Did I mention the jet pack? The one the dragon is wearing?
Planning these battles and acquiring neutral territory is done via a world-encompassing map that resembles a board game. Troop types are produced at structures similar to their strategy-phase counterparts and are limited to certain numbers of moves from region to region. When units from two warring factions end up in the same place, the fight is on, and the aforementioned choice of hands-on battle versus letting the computer do the heavy lifting is presented for each conflict. Hypothetically, a commander could get through the game without ever fighting themselves, but assigning people to lead your troops costs gold that is much easier to obtain when battling on your own.
If all of this seems like quite the jumble, well… it is. A lot of disparate elements come together to form Divinity: Dragon Commander, and while it’s all fairly functional, it feels at times like the game is suffering from dissociative identity disorder. Certain aspects of gameplay feature a degree of automation to lighten the mental and temporal burden on the player, but some of the aspects that could really use an option for autopilot lack as much.

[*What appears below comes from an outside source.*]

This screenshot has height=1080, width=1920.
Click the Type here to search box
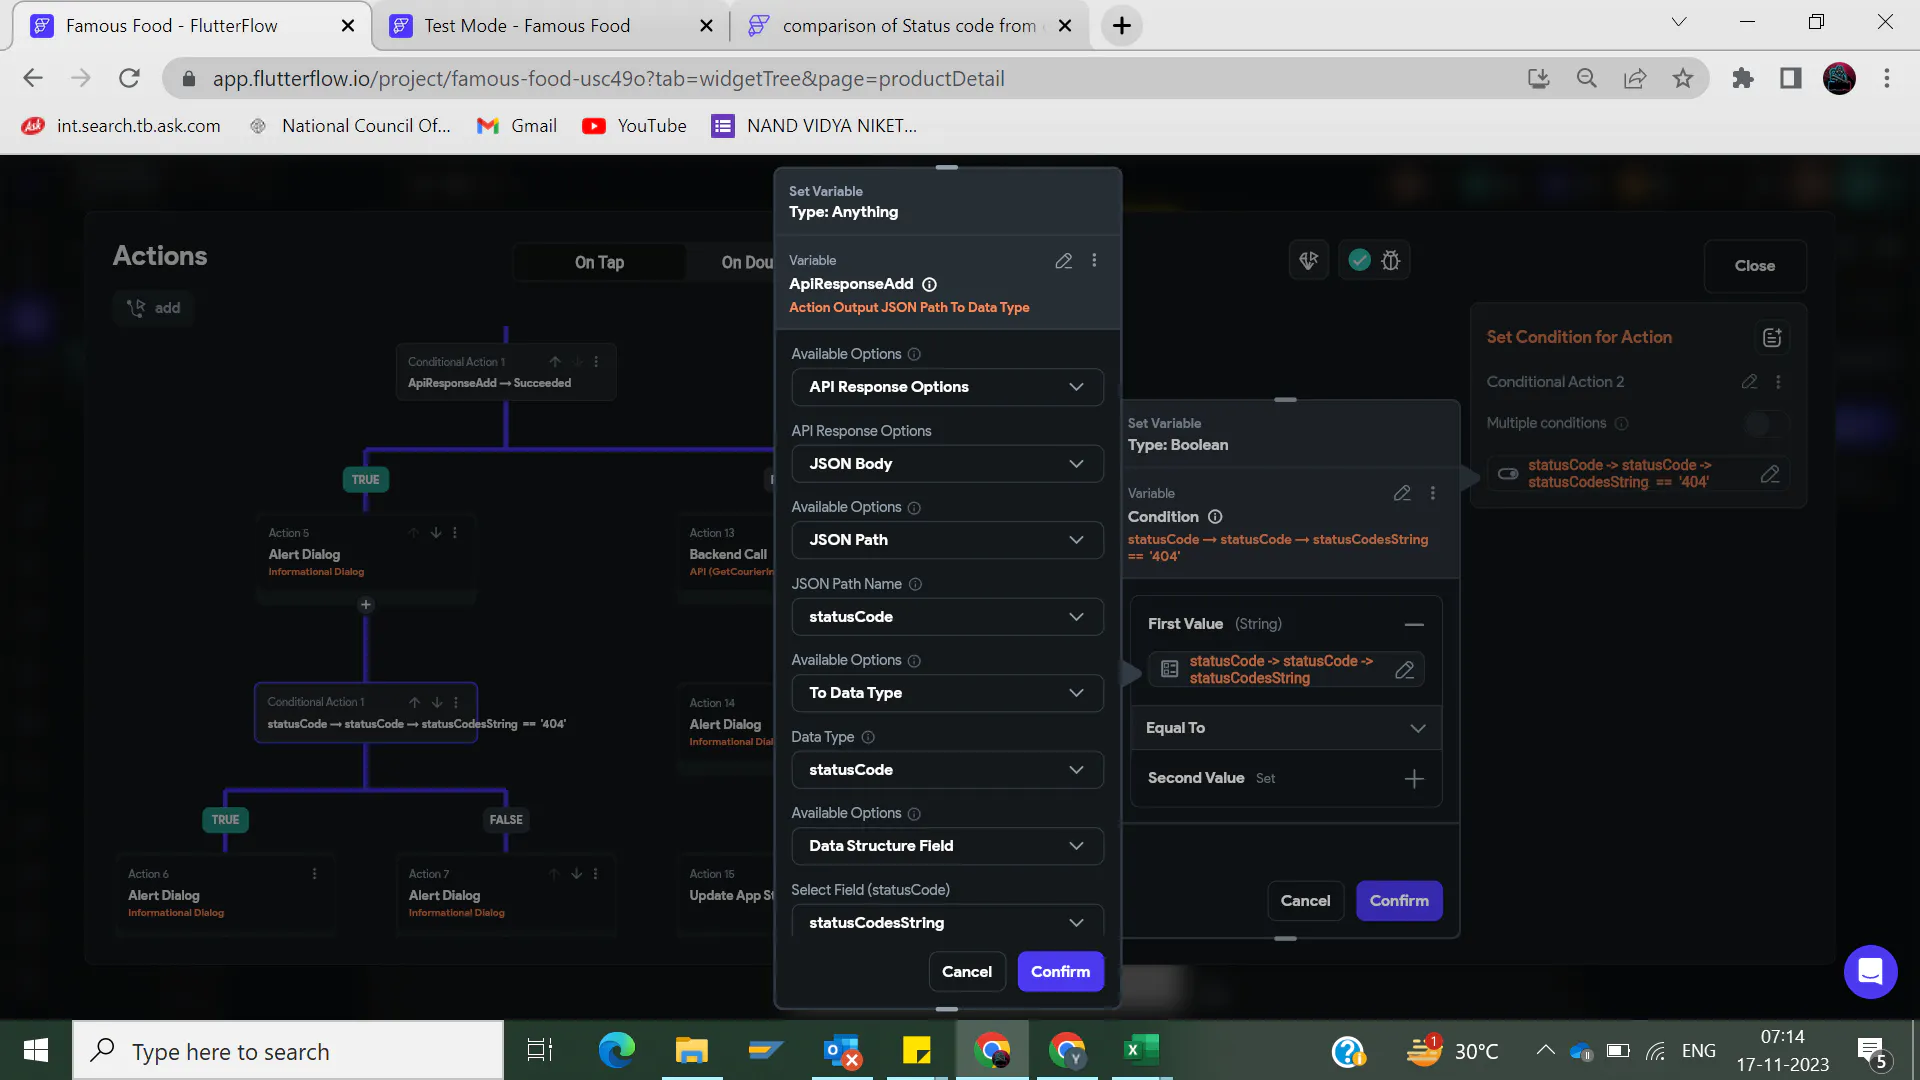point(290,1052)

The campaign map in particular would have been much easier to deal with had their been a button to consult the computer for optimal manoeuvres and unit production, rather than having to futz with it alone and wait for the AI opponent to stop getting cards that put you at a disadvantage from the very start.
Drawbacks and the need for intensive multitasking aside, Larian Studios has ensured the game’s longevity through avenues for user created content and multiplayer options. Dragon Commander’s multiplayer offerings include co-op campaign play in addition to the requisite battle mode, and players can create their own campaign settings to traverse rather than relying on the story campaign and a few runs with different dragons on different difficulties.
Some aspects of Divinity: Dragon Commander suffer from Larian’s over-ambition. Any of the elements would do well in a combination of two or three, sacrificing just a bit of content for polish in other areas of presentation. Dragon Commander tries to be more than a little bit of everything, and in the end dulls some of the gleaming potential the game’s many layers have on their own. However, the multi-tiered assault on the senses and brain meats of the player make for an experience that’s more immersive than a lot of other modern game offerings and really makes you feel like you’re in the thick of things. Check out Divinity: Dragon Commander if you’re willing to lose yourself in an off-beat fantasy world for a bit and can forgive a game that ends up being okay at a lot of things rather than polishing a small handful of features.
Or if you can even begin to fathom how cool it is to be a dragon with a jet pack.
Divinity: Dragon Commander gets a 7.5 out of 10. Keep an eye out for it on August 6, 2013.